_MATERIAL TO PROCESS:_

•••••

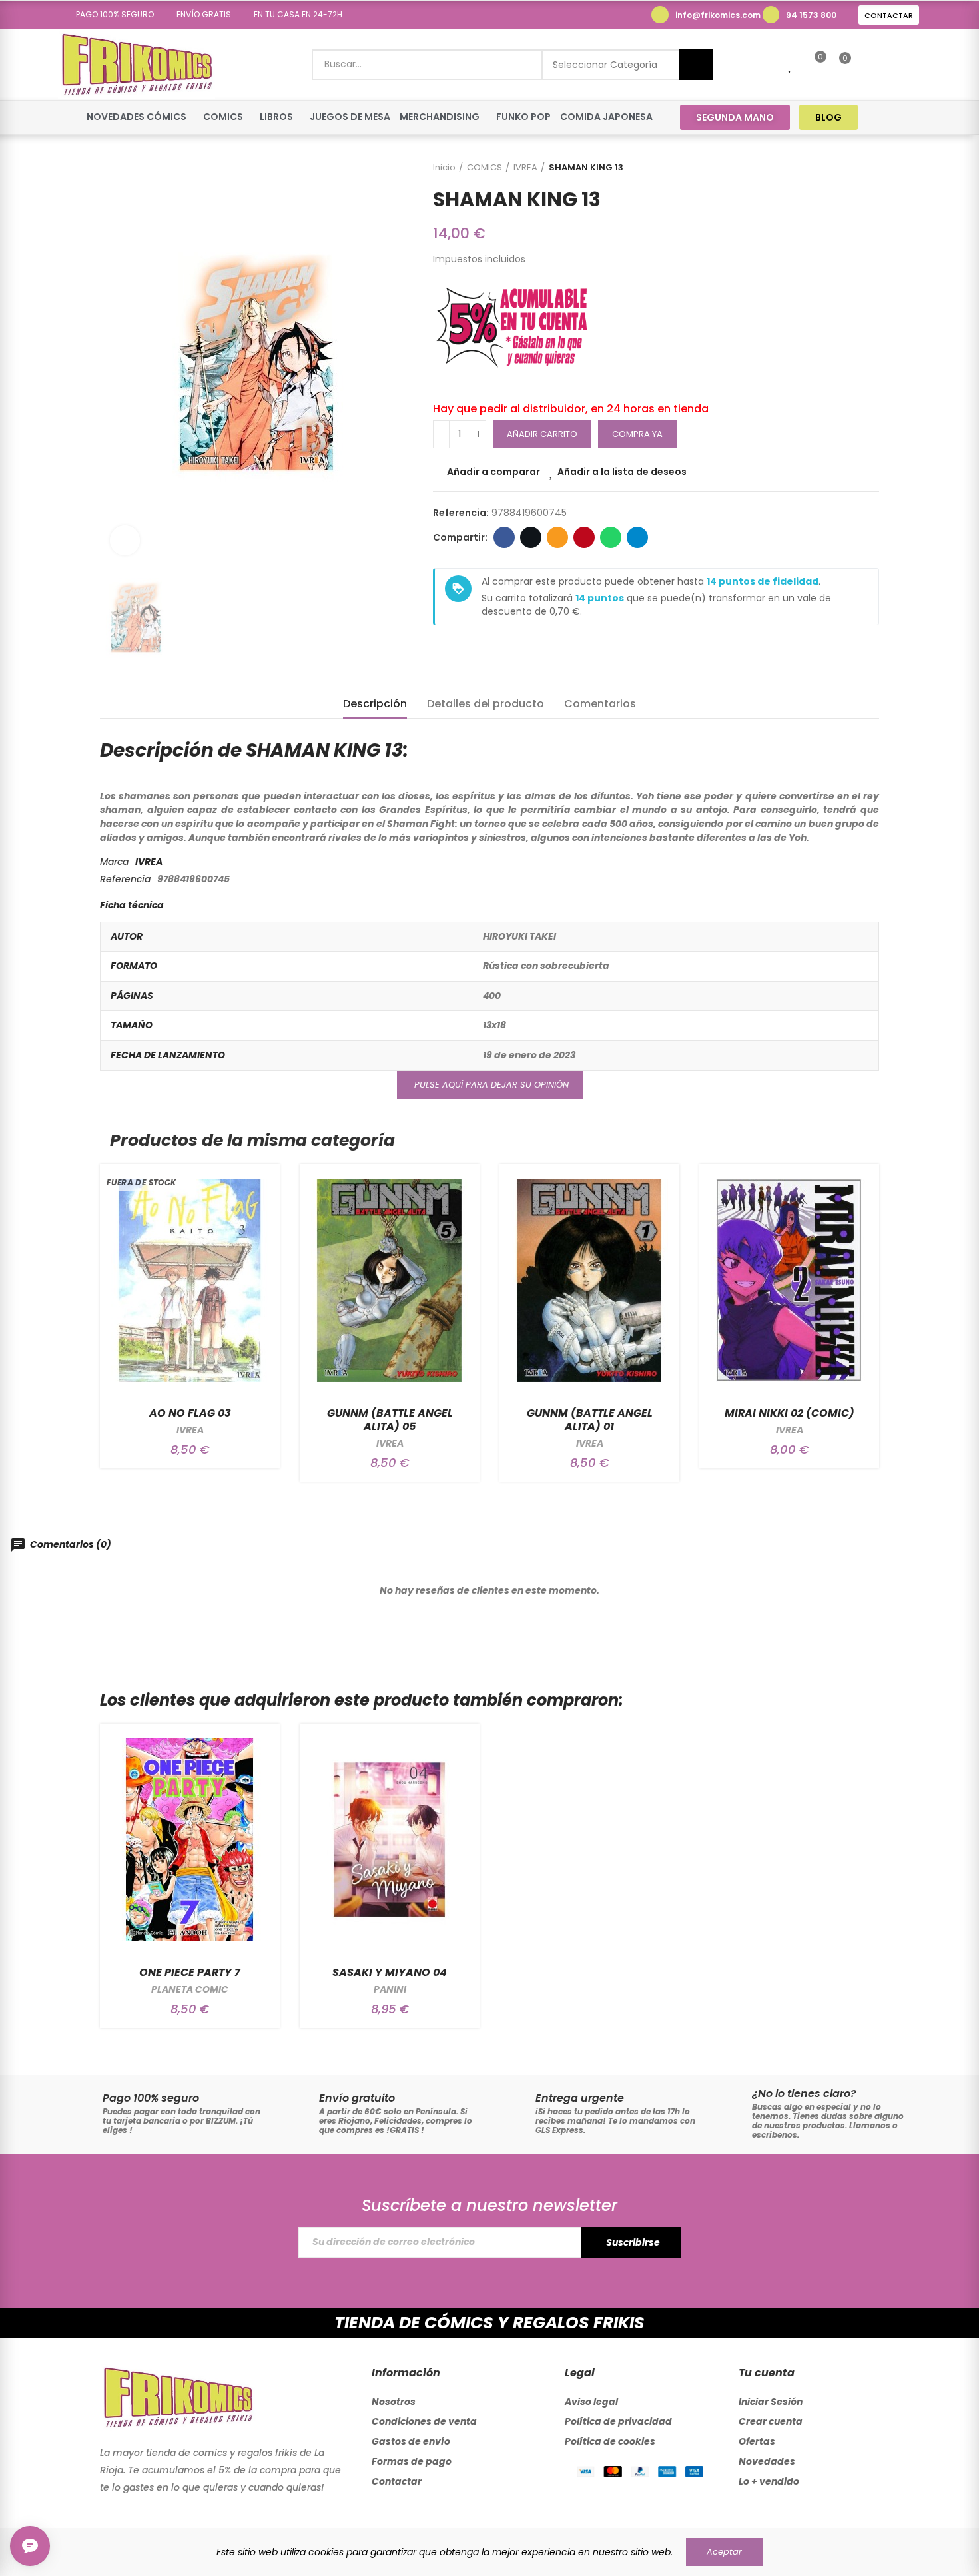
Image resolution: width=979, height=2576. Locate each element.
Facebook (504, 537)
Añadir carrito (542, 434)
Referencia (125, 879)
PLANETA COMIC (189, 1989)
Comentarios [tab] (600, 703)
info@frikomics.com (718, 15)
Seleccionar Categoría (605, 64)
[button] (110, 15)
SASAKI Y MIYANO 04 (389, 1972)
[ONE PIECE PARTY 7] (190, 1840)
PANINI (390, 1989)
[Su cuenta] (867, 64)
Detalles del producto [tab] (485, 703)
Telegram (637, 537)
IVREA (149, 861)
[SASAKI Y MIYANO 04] (390, 1840)
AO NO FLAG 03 (190, 1413)
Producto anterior (836, 167)
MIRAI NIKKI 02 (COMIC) (789, 1413)
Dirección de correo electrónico (557, 537)
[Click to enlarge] (125, 540)
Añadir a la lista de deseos (622, 471)
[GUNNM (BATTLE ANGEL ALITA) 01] (589, 1280)
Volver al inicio (852, 167)
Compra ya (637, 434)
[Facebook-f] (885, 117)
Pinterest (584, 537)
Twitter (530, 537)
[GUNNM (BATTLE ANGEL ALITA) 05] (390, 1280)
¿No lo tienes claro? (804, 2093)
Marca (114, 861)
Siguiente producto (869, 167)
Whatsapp (610, 537)
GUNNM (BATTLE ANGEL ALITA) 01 (590, 1419)
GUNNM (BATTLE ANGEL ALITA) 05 (390, 1419)
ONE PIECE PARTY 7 (189, 1972)
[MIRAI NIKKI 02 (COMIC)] (789, 1280)
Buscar (696, 64)
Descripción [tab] (375, 703)
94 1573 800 (811, 15)
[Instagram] (910, 117)
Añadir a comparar (493, 471)
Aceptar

•••••

Repeat the whole of the material above exactly, but keep the pictures out.

Image resolution: width=979, height=2576. Locate each element.
Facebook (504, 537)
Añadir carrito (542, 434)
Referencia (125, 879)
PLANETA COMIC (189, 1989)
Comentarios [tab] (600, 703)
info@frikomics.com (718, 15)
Seleccionar Categoría (605, 64)
[button] (110, 15)
SASAKI Y MIYANO 04 (389, 1972)
[ONE PIECE PARTY 7] (190, 1840)
PANINI (390, 1989)
[Su cuenta] (867, 64)
Detalles del producto [tab] (485, 703)
Telegram (637, 537)
IVREA (149, 861)
[SASAKI Y MIYANO 04] (390, 1840)
AO NO FLAG 03 (190, 1413)
Producto anterior (836, 167)
MIRAI NIKKI 02 (COMIC) (789, 1413)
Dirección de correo electrónico (557, 537)
[Click to enlarge] (125, 540)
Añadir a la lista de deseos (622, 471)
[GUNNM (BATTLE ANGEL ALITA) 01] (589, 1280)
Volver al inicio (852, 167)
Compra ya (637, 434)
[Facebook-f] (885, 117)
Pinterest (584, 537)
Twitter (530, 537)
[GUNNM (BATTLE ANGEL ALITA) 05] (390, 1280)
¿No lo tienes claro? (804, 2093)
Marca (114, 861)
Siguiente producto (869, 167)
Whatsapp (610, 537)
GUNNM (BATTLE ANGEL ALITA) 01 (590, 1419)
GUNNM (BATTLE ANGEL ALITA) 05 (390, 1419)
ONE PIECE PARTY 7 (189, 1972)
[MIRAI NIKKI 02 (COMIC)] (789, 1280)
Buscar (696, 64)
Descripción [tab] (375, 703)
94 1573 800 (811, 15)
[Instagram] (910, 117)
Añadir a comparar (493, 471)
Aceptar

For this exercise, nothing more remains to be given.